─── TEXTAUSZUG
Am 23. Oktober 2014 haben die zukünftigen sächsischen Regierungsparteien CDU und SPD ihren Koalitionsvertrag für die kommende Legislaturperiode der Öffentlichkeit zugänglich gemacht. Es ist begrüßenswert, dass die Landesregierung darin die Notwendigkeit der Verbesserung der frühkindlichen Bildung erkannt hat, Maßnahmen für eine deutliche Verbesserung der Betreuungsqualität wurden allerdings nicht beschlossen.

Minimalkonsens statt Qualitätsoffensive

Das Land Sachsen wird trotz geringer Verbesserung des Betreuungsschlüssels bis 2016 bzw. 2018 auch zukünftig Schlusslicht in Sachen Betreuungsqualität sein. Eine Verbesserung der Fachkraft-Kind-Relation ist längst überfällig – der Koalitionsvertrag ist offensichtlich Minimalkonsens, von einer Qualitätsoffensive kann nicht die Rede sein.

‚Betreuungsschlüssel‘ nach wie vor missverstanden

Dass die Medien davon sprechen, dass ab 2016 eine Fachkraft ’nur noch‘ 12 statt 13 bzw. im Krippenbereich ab 2018 5 statt 6 Kinder betreuen wird, zeigt, wie wenig von der Materie verstanden wird, denn das wird nicht der Fall sein. Es handelt sich beim Betreuungsschlüssel nicht um einen Gruppenschlüssel, sondern um eine Berechnung: Eine (statistische) pädagogische Fachkraft im Sinne einer 9-Stunden-Vollzeitäquivalente wird in ein statistisches Verhältnis zu 12 (statistischen) Kindern gesetzt. Die meisten Erzieherinnen und Erzieher arbeiten aber in Teilzeit, manche Kinder werden 10 Stunden, andere nur 5 betreut. Der Schlüssel geht davon aus, dass sich das „hinrüttelt“, das tut es aber nicht: Aktuell betreut eine Fachkraft im Kindergartenbereich in Leipzig durchschnittlich zur Hauptzeit etwa 18 Kinder. Dem gesetzlichen Betreuungsschlüssel wird damit dennoch entsprochen.
──────
─── BEREITGESTELLTES MATERIAL
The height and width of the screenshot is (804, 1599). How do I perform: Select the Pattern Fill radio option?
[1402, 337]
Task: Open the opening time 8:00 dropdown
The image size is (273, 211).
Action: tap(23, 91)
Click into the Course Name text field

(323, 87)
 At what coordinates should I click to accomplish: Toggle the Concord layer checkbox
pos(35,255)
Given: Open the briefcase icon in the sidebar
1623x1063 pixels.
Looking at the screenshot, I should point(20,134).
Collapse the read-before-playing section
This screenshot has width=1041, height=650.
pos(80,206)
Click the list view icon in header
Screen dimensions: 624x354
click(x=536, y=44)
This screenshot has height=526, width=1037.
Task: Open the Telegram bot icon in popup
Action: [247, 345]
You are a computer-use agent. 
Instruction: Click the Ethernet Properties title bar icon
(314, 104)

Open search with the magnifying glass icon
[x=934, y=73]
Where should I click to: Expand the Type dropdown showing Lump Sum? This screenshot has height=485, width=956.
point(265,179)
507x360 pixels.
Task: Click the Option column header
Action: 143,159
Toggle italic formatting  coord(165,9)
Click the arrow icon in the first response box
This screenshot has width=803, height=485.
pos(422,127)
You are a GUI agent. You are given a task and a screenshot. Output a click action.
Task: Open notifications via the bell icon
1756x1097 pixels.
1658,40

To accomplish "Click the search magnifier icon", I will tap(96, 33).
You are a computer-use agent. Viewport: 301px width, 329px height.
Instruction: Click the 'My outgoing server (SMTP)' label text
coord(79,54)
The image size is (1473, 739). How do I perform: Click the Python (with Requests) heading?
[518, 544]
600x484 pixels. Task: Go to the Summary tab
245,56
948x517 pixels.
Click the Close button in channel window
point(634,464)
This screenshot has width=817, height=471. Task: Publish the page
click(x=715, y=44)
──────
• ARBEITSAUFTRAG:
Zitieren Sie aus dem Textauszug zur Kita-Betreuung in Sachsen den Abschnitt, der mit den Worten um „Das Land Sachsen“ einsetzt und mit „die Rede sein.“ schließt. Das Material hat mit dem Textauszug inhaltlich nichts zu tun.

• LÖSUNG:
Das Land Sachsen wird trotz geringer Verbesserung des Betreuungsschlüssels bis 2016 bzw. 2018 auch zukünftig Schlusslicht in Sachen Betreuungsqualität sein. Eine Verbesserung der Fachkraft-Kind-Relation ist längst überfällig – der Koalitionsvertrag ist offensichtlich Minimalkonsens, von einer Qualitätsoffensive kann nicht die Rede sein.